[BEGIN TEXT]
04/08 2026
352

By Guo Jing
Source / Node AI
If we simply liken artificial intelligence to endowing machines with human-like intelligence, then judging by the development of today's large language models, AI has the potential to replace many entry-level professionals in fields such as programming, image generation, and text processing.
However, it is premature to declare 'AI replacing humans' just yet.
Humans possess spatial awareness, the ability to smell, touch, and other sensory capabilities. Today's large AI models still face significant challenges in truly understanding the physical world. This path is also recognized by industry leaders like Jensen Huang and Fei-Fei Li as the necessary route to achieving Artificial General Intelligence (AGI).
So, how can we bridge this gap?
At the Boao Forum for Asia, Hu Baishan, President and Chief Operating Officer of vivo, offered a clear perspective: before advanced physical large models emerge, achieving a superior user experience requires converting information from the physical world into the digital realm.
He believes that smartphones—devices he considers indispensable for the next decade—should be the tools for this transformation.
Physical AI remains largely uncharted territory. Before its true implementation, any curiosity and imagination deserve exploration. Let's delve into the insights of this industry veteran: what he envisions, what he's betting on, and the likelihood of success in this endeavor.
Perception is Key in the AI Era

The past two years have seen a flurry of industry trends, including AI smartphones, edge models, and embodied intelligence, leaving many feeling overwhelmed. Fearful of missing out, smartphone brands have rapidly expanded their AI smartphone offerings. Initially, the industry believed that model capabilities would become a key differentiator for smartphone manufacturers.
Hu Baishan disagrees. He points out that, compared to models, accumulated scenario data holds the greatest potential for differentiation.
Simply put, it's about AI's ability to perceive and understand specific physical scenarios.
At the Boao Forum, Hu Baishan used a vivid metaphor: without perception, AI is like a master confined to a dark room—no matter how capable, it cannot perceive the world just inches away.
His reasoning is sound: future models will likely become increasingly similar, with open-source speeds accelerating and the gaps between them narrowing.
Upon closer inspection, this trend is evident. DeepSeek's open-source large models set a precedent last year. A year later, the landscape has changed, with companies like Zhipu, MiniMax, and Kimi catching up. If smartphone companies merely add AI capabilities, the differences between them will become negligible.
Hu Baishan believes that vivo's differentiation can lie in perception.
What does perception entail? It's not just about touch or smell. vivo interprets it as understanding light and shadow, spatial relationships, the dynamics of a scene, and even human emotional states.
As a proactive step, he announced at Boao an internal decision recently finalized at vivo: this year, vivo officially established a new long-term technology track—the Perception Track.
[END TEXT]
[BEGIN PROVIDED RECORDS]
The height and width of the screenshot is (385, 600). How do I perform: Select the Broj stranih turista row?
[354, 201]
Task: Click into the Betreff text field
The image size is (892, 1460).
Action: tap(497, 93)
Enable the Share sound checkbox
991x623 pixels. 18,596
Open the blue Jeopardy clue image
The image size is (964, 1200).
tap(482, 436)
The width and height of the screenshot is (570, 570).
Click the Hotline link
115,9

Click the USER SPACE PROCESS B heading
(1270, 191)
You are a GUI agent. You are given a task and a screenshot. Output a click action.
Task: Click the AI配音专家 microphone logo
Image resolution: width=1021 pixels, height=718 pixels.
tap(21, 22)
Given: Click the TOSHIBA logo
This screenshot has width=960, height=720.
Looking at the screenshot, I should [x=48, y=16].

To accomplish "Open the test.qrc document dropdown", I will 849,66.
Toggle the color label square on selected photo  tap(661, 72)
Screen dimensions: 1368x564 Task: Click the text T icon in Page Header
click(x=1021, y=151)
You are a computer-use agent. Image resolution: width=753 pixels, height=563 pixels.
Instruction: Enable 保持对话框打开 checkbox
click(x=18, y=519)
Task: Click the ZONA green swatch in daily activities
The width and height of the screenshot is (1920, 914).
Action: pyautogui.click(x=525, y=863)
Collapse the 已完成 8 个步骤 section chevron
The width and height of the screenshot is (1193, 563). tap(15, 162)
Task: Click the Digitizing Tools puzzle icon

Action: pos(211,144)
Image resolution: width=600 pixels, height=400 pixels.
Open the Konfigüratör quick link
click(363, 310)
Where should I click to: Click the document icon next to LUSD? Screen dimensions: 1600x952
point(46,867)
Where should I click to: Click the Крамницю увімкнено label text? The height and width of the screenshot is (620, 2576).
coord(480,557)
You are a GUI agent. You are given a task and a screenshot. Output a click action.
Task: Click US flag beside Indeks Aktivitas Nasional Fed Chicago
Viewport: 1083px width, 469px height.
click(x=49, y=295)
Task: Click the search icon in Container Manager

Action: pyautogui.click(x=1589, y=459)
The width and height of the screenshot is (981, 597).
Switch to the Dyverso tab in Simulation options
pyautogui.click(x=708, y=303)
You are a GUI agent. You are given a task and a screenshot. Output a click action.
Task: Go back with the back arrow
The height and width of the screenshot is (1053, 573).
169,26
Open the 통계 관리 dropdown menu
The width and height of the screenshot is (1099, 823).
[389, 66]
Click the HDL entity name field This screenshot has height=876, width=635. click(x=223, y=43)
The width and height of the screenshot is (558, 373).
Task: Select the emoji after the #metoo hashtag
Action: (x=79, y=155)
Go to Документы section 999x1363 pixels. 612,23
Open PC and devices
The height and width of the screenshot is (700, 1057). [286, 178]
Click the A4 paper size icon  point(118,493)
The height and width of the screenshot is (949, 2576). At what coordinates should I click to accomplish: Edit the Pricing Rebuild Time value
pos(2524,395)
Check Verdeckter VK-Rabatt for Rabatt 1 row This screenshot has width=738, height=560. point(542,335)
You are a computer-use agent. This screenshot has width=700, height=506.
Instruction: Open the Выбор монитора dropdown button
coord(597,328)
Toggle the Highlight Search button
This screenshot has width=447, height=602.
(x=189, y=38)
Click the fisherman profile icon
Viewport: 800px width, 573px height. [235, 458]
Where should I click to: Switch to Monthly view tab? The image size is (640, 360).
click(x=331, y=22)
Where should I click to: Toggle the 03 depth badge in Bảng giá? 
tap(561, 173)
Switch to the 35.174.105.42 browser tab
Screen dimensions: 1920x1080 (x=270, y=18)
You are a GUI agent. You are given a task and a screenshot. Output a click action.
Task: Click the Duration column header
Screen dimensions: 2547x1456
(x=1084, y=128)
[END PROVIDED RECORDS]
EXERCISE OBJECTIVE
Write the next part of the article above on vivo's bet on AI perception, starting after its last sentence.

RESPONSE TO THIS EXERCISE
However, physical AI is still in its infancy, with no existing open-source solutions in the industry to draw from, making true implementation a daunting task. Hu Baishan himself admits: this field lacks open-source resources and requires independent exploration.
Choosing the right direction doesn't guarantee an easy path. Next, we must examine how vivo plans to acquire these perceptual capabilities.
What is the Grip for Perception?

Hu Baishan believes that enabling AI to interact with the physical world requires a robust perception system. For vivo, the core focus for training this system is imaging.
How exactly? By reviewing Hu Baishan's speeches and interviews, it can be summarized as a synergistic approach: using hardware to collect data and software to transform it into perceptual data, thereby forming a data moat.
First, hardware.
When people think of AI pre-training data, they often consider images or text corpora. However, data for embodied intelligence is different: machines must learn human behavior in the real world. A typical scenario involves humans performing actions while machines observe and collect data.
vivo relies on imaging as its 'eyes' for data collection.
vivo notes that the main sensor in the X300 Ultra has been upgraded to 1/1.12 inches. Collaboration with Sony focuses on semiconductor conversion efficiency. For example, Hu Baishan mentioned a new technological path capable of pushing light conversion rates in photosensitive elements from 90% to over 110%.
Hu Baishan's judgment aligns with industry observers: sensor sizes have reached a point of diminishing returns, with greater potential in conversion efficiency and external form factors. The X300 Ultra already features 200mm and 400mm fixed-focus extenders, with more upgrades on the horizon—continuous hardware enhancements that help vivo better understand its users.
But merely 'seeing' isn't enough; machines must also 'understand.'
Now, software.
vivo has deployed multiple specialized agents on the device side. One agent judges what you're photographing, which focal length to use, and the lighting conditions; another organizes your photo album, recommends filters based on editing habits, and even automatically edits footage into short videos.
You might raise concerns about data privacy, but there's no need to worry. vivo relies on on-device AI rather than cloud AI, characterized by low latency, high privacy, and weak network dependency. Over time, this allows for data that more closely aligns with user scenarios, building the aforementioned differentiation.
In summary, vivo aims to convert visual, auditory, tactile, and other sensory information into machine-understandable data about the physical world through sensors combined with large models.
Currently, vivo is already deploying custom AI chips and 3B-parameter edge models. The next step is ensuring stable output after large-scale commercialization to bring these ideas to fruition.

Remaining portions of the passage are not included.